Permanecí en riguroso ayuno durante treinta días. Encomendé mi alma a Dios, rogándole que perdonara mis pecados, así como el monstruoso acto blasfemo cometido en la cripta. Castigué mi marchitado cuerpo, buscando la sagrada redención por el pecado de la carne; pero todo fue en vano. El día 2 de noviembre de hace tres años, regresé a la tumba en respuesta a su llamada; porque desde entonces, me habla y me susurra con voz melódica y profunda. Llevé flores frescas al sepulcro de Angelique, y pude ver mi nombre escrito en la placa del féretro de la derecha. La fecha de mi muerte señalaba el 2 de noviembre de 1891; es decir, el día de hoy. Sobre el cómo y el porqué, no tengo respuestas coherentes, aunque lo cierto es que tampoco quiero saberlas.
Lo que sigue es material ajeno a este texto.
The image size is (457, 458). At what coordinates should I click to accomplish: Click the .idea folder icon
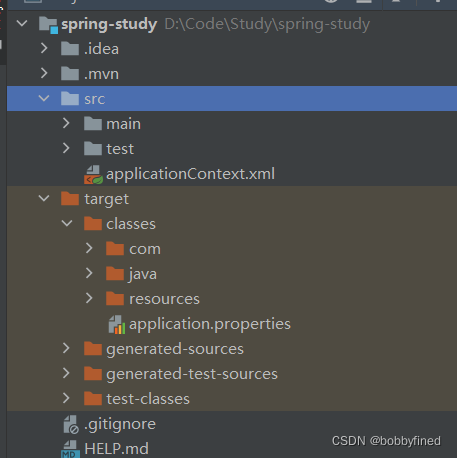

Abandoné la frialdad del monasterio con la seria intención de olvidarme de Angelique y de la tumba, más sin embargo, fue imposible. Acudo a su llamada todos los días y paso horas arrodillado ante los féretros; a veces meditando; a veces hablando solo; a veces esperando. Los monjes benedictinos hablan entre ellos cada vez que me ven llegar. Están convencidos de que padezco algún tipo de demencia, pero me dejan pasear por el jardín y bajar al averno cada vez que quiero. He vivido acomplejado, temeroso y horrorizado, pero en este día, por fin, todo terminará. En realidad, no le temo a la hermana muerte en sí misma, pero me preocupa la forma en la cual se manifestará. Solo anhelo que sea algo rápido e indoloro. Y quizá, solo quizá, me espere una vida eterna acompañado por la bella Angelique.